## AIM OF THE EXERCISE
Could you copy exactly the lines from the one containing "1082x321 pixels. How" through the last line of the records below, leaving out any pictures?

(Recorded data)
*****

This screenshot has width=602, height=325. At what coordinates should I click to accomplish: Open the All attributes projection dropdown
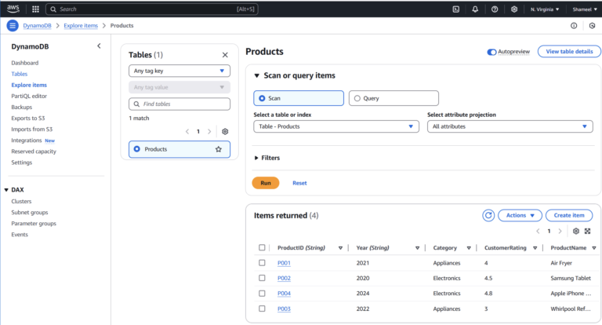[510, 126]
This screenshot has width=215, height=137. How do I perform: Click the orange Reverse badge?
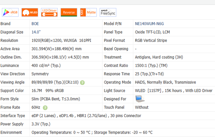pyautogui.click(x=69, y=12)
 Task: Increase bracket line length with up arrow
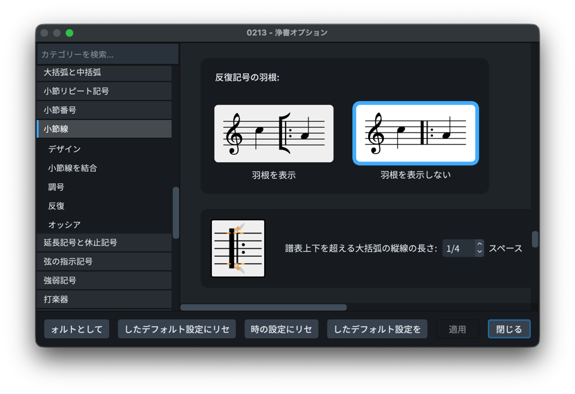tap(479, 244)
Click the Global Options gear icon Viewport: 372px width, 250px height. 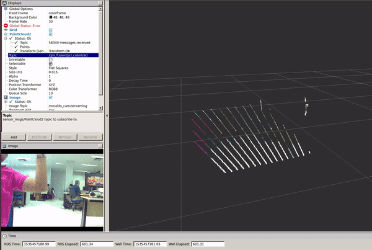pyautogui.click(x=6, y=8)
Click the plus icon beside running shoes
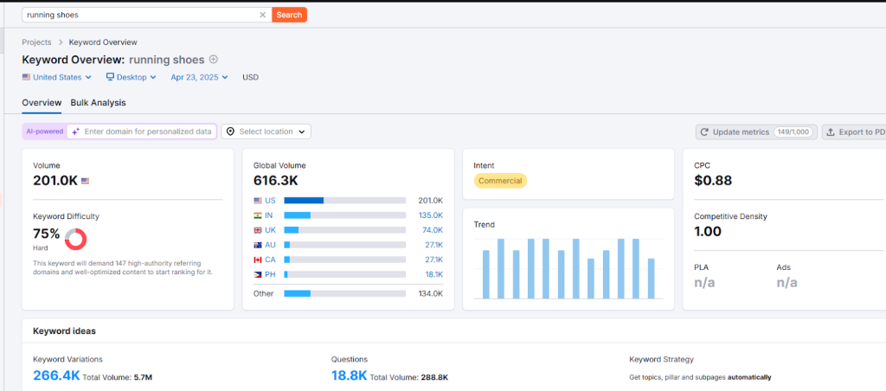This screenshot has height=391, width=886. click(x=214, y=60)
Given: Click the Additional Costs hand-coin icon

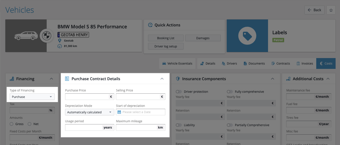Looking at the screenshot, I should point(288,79).
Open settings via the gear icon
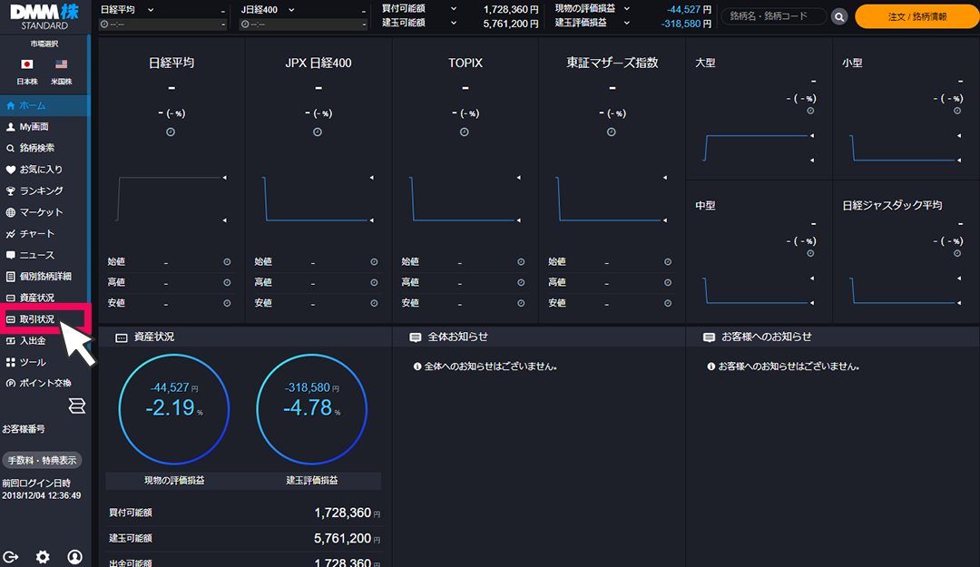 coord(43,556)
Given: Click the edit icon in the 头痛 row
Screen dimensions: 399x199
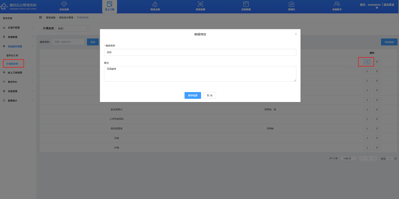Looking at the screenshot, I should click(x=367, y=148).
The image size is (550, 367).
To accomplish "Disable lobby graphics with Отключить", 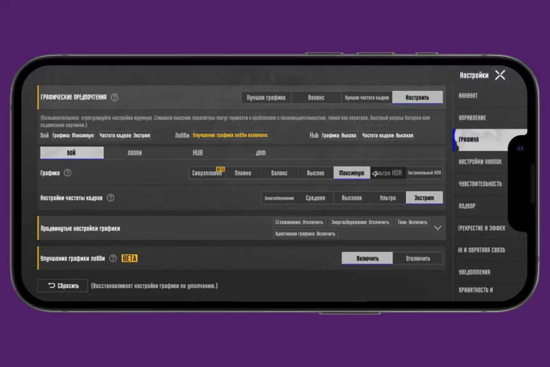I will [418, 258].
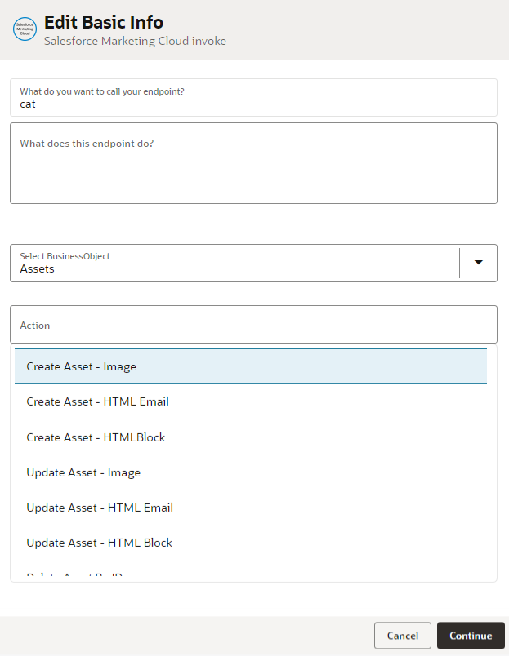Choose Update Asset - HTML Email option
The width and height of the screenshot is (509, 656).
coord(100,508)
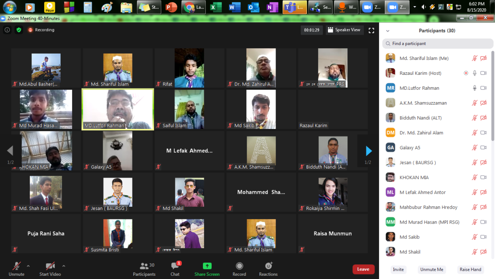The image size is (495, 279).
Task: Click the green Share Screen icon
Action: [207, 266]
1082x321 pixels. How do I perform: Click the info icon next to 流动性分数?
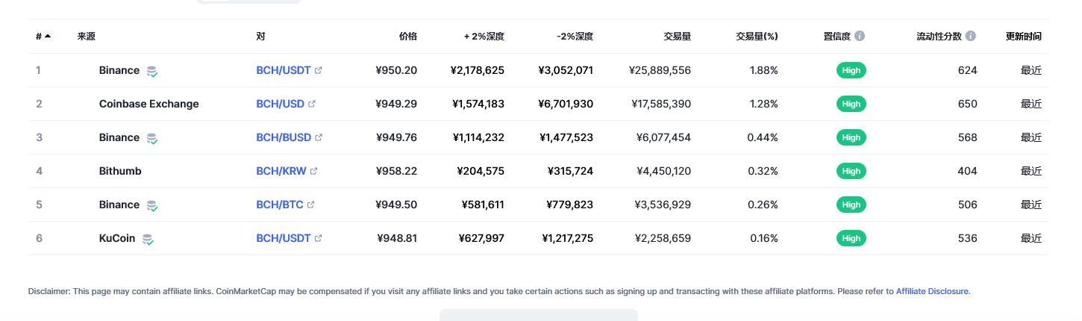(970, 36)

*****

## THE COMPLETED TASK
1082x321 pixels. How do I perform: Click the info icon next to 流动性分数?
(970, 36)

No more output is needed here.